Its height depends on training — the weeping leader is staked, so it can be kept compact or grown taller, typically landing in the 10–20 foot range while staying just 4–8 feet wide.

Is it deer-resistant?

Strongly. Deer almost always pass over spruce — the stiff needles are unpalatable — making it a dependable choice for high-pressure deer suburbs like Minnetonka, Wayzata, and Eden Prairie.

Is it native to Minnesota?

It's a weeping selection of white spruce (Picea glauca), which is native to northern Minnesota — so you get the hardiness of a native species in an ornamental, sculptural form.

You May Also Like

  • Weeping Serbian Spruce — a cascading two-tone spruce with a sweeping silhouette.
  • Bruns Weeping Serbian Spruce — the narrowest, most strongly weeping Serbian spruce.
  • Wellspire Black Spruce — a narrow columnar form of a Minnesota-native spruce.
  • White Spruce — the full native species, a tough Minnesota windbreak and screen tree.

How Many Wells Weeper White Spruce Do I Need?

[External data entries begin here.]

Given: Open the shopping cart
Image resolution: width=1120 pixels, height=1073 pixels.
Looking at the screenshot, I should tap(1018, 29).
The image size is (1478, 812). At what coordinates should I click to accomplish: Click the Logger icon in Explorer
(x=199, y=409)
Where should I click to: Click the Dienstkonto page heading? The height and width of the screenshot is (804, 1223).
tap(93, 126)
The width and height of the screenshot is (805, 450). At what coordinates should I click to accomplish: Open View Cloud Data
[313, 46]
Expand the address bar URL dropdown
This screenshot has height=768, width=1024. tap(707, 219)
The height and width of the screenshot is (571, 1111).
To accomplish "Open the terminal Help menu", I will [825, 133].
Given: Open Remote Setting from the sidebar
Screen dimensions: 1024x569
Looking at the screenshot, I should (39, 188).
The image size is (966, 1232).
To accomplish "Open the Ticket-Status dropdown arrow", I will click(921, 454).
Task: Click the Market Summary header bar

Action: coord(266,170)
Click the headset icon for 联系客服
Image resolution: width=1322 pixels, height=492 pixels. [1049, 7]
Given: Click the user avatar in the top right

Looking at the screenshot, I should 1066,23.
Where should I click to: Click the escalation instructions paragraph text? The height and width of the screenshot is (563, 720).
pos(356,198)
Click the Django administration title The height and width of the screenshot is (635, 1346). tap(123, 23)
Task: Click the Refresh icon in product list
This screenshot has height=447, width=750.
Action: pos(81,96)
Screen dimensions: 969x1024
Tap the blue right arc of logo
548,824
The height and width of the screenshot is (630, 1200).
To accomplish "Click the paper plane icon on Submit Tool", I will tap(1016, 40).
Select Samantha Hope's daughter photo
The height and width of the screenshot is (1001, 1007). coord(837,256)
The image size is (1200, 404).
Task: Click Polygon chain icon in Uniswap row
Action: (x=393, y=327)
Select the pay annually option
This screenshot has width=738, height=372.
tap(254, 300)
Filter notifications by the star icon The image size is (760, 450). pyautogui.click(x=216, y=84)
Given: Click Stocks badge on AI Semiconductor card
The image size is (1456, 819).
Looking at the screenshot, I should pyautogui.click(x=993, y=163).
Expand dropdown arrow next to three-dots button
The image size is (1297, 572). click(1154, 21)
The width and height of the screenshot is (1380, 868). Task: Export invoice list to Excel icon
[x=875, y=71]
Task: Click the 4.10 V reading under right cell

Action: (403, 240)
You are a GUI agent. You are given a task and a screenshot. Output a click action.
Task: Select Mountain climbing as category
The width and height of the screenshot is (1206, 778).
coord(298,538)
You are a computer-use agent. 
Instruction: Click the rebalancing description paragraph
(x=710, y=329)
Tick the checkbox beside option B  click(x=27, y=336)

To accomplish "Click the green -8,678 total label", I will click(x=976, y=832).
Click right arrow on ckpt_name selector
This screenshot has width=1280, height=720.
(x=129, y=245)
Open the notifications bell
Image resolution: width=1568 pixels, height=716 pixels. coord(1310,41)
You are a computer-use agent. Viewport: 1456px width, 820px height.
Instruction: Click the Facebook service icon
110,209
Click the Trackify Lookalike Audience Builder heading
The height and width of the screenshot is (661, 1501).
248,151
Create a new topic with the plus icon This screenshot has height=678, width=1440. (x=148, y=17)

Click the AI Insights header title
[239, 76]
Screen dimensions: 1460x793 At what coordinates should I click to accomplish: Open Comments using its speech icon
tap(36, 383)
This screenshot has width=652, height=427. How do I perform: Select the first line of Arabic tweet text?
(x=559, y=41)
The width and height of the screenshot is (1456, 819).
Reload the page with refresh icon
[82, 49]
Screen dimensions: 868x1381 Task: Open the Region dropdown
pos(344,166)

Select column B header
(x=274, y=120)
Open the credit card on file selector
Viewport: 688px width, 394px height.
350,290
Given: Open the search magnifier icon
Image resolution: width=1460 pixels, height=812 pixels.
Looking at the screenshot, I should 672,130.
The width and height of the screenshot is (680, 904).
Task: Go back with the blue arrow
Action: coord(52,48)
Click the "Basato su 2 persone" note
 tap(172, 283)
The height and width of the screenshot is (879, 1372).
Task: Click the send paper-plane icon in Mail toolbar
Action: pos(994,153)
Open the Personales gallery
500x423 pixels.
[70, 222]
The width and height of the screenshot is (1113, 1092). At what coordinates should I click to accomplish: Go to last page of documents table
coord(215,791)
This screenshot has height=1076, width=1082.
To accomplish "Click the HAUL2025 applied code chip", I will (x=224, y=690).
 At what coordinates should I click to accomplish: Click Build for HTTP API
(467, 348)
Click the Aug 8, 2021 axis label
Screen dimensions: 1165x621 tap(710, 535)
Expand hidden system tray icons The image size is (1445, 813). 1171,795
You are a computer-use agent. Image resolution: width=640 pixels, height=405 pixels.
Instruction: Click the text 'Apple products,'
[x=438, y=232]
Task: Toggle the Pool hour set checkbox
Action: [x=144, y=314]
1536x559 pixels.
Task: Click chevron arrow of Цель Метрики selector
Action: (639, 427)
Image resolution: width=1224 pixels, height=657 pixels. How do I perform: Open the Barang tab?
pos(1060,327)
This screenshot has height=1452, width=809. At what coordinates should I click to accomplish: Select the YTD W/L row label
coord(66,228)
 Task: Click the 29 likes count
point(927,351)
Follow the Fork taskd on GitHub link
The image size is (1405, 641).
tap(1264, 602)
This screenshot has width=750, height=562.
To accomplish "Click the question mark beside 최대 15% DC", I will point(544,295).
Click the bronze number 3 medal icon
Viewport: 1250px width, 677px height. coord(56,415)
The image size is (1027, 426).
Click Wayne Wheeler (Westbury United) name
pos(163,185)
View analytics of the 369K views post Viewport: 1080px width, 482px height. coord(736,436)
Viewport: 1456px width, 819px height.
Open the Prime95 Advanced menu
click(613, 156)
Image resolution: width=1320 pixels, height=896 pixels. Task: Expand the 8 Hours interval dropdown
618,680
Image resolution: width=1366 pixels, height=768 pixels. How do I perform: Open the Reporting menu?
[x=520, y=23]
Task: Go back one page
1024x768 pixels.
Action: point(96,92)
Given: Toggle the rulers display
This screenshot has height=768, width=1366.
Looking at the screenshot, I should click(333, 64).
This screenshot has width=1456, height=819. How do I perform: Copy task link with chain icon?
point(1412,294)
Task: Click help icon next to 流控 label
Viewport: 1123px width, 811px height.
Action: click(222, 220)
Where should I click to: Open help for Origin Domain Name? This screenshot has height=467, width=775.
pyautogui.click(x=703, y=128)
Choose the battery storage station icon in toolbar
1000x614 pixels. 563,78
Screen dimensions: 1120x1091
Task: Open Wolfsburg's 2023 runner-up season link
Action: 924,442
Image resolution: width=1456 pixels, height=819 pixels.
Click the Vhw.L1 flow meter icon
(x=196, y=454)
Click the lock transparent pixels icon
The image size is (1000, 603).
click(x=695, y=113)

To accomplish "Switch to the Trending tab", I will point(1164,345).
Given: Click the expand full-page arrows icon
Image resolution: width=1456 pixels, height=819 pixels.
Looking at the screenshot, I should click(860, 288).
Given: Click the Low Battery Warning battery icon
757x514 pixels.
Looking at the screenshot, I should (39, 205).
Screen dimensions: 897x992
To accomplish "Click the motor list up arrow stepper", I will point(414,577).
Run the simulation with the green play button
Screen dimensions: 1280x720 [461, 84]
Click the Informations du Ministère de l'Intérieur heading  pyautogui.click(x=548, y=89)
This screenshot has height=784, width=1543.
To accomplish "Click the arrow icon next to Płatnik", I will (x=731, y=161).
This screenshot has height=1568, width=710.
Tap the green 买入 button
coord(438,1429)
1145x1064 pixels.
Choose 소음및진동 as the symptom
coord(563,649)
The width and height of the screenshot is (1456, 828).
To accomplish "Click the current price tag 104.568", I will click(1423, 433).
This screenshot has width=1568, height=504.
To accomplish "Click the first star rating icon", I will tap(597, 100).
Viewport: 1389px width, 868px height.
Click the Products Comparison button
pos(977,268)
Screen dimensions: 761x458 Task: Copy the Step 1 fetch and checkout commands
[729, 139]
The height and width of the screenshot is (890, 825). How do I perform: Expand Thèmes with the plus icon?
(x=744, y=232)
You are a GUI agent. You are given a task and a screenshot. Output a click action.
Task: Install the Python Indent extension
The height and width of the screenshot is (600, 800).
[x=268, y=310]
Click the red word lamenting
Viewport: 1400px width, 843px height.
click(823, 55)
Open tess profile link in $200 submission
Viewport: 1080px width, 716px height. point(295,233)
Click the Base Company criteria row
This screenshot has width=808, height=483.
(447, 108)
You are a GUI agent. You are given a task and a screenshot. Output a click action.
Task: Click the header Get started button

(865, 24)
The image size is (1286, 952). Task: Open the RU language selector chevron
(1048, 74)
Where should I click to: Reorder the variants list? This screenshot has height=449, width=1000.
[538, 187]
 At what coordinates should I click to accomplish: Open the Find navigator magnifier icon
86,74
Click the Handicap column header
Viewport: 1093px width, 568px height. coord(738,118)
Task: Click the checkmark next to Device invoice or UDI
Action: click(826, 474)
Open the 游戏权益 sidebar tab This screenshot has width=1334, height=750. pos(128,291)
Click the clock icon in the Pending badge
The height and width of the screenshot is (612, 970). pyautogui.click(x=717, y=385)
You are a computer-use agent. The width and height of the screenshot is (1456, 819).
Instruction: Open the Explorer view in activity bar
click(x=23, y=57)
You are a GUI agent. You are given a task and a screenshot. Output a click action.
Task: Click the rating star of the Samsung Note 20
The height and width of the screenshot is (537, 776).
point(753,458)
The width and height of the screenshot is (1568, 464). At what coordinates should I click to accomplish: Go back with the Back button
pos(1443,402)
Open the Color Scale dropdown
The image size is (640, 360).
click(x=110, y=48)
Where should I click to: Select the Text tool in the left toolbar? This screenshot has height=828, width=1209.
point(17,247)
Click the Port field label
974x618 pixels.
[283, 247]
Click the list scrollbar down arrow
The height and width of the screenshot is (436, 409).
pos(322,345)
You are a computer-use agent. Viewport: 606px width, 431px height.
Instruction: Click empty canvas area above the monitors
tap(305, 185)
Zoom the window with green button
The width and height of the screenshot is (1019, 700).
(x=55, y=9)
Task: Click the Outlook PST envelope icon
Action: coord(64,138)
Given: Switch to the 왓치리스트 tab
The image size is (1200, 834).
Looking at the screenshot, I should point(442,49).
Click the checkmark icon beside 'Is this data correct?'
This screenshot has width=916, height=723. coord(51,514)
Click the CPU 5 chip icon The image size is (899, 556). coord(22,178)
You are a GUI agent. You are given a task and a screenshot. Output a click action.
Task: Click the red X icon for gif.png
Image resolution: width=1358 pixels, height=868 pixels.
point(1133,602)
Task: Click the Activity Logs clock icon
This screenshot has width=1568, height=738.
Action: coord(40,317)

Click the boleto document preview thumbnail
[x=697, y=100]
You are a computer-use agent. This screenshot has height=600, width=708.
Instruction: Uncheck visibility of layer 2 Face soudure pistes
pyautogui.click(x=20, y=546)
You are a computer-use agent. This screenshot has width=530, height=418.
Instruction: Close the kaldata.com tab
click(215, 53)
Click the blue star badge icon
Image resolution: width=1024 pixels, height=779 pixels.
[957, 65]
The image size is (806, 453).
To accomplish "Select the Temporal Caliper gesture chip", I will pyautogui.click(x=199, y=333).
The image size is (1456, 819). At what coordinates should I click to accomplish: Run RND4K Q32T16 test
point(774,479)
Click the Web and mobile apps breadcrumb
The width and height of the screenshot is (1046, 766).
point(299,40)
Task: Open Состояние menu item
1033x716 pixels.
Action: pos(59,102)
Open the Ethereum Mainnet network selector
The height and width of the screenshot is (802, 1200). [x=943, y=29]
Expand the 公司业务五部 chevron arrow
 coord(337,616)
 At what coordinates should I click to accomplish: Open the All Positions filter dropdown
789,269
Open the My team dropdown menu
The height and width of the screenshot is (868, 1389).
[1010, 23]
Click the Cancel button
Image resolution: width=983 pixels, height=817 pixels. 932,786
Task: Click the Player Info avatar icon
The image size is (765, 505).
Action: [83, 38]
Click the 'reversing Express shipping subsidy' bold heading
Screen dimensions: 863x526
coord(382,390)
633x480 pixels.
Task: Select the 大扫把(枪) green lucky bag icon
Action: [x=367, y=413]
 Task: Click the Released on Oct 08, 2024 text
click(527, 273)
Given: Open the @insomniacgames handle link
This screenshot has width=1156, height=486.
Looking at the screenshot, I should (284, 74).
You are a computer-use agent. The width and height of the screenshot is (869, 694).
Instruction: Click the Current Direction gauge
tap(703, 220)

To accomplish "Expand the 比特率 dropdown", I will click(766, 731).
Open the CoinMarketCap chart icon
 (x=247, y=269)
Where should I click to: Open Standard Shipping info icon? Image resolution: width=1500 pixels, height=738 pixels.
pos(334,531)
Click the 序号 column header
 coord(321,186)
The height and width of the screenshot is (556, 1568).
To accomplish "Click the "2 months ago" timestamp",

One — this is a trained, sculptural specimen whose charm is its individuality. Give a single plant a 6–8 foot clearance from walls and walks so the cascading branches can flow, and site it where it's visible in winter (entry, courtyard, or the bed you see from the kitchen window). If you're repeating it along a border or fence, space plants 8–10 feet on center so each keeps its own flowing outline; closer planting tangles the weeping forms together.

Wells Weeper White Spruce Season-by-Season in Minnesota

  • Spring: Fresh soft-green growth tips every draping branch in May, brightening the blue-green cascade from top to bottom.
  • Summer: The staked leader adds 8–12 inches a year — you decide the final height — while the branches spill downward in a cool blue-green curtain.
  • Fall: Needles hold their color as deciduous neighbors turn and drop, leaving the weeping silhouette increasingly prominent.
  • Winter: The payoff season — snow outlines every cascading branch, turning the tree into a one-of-a-kind frosted sculpture from November to April.

At a Glance

✔ Minnesota Native   ✔ Deer-Resistant   ✔ Evergreen   ✔ Four-Season Interest

Plant It With

  • Weeping Serbian Spruce — a two-tone cascading spruce whose broader sweep contrasts with Wells Weeper's tighter drape.
  • Bruns Weeping Serbian Spruce — the narrowest Serbian weeper, for echoing the cascading theme in a tighter spot.
  • Wellspire Black Spruce — a rigid native column that plays structural counterpoint to the flowing form.
  • White Spruce — the parent species as a tough windbreak or backdrop behind the specimen.

Is Wells Weeper White Spruce Right for Your Yard?

Choose it if you have a full-sun spot (6+ hours) with average drained soil and want a hardy, deer-proof focal point whose final height you control through staking — native white spruce genetics make it bulletproof to -40°F. It's not a fit if you want a no-training, predictable form or have a shady site: unstaked it sprawls low and irregular, and dense shade thins the needle curtain.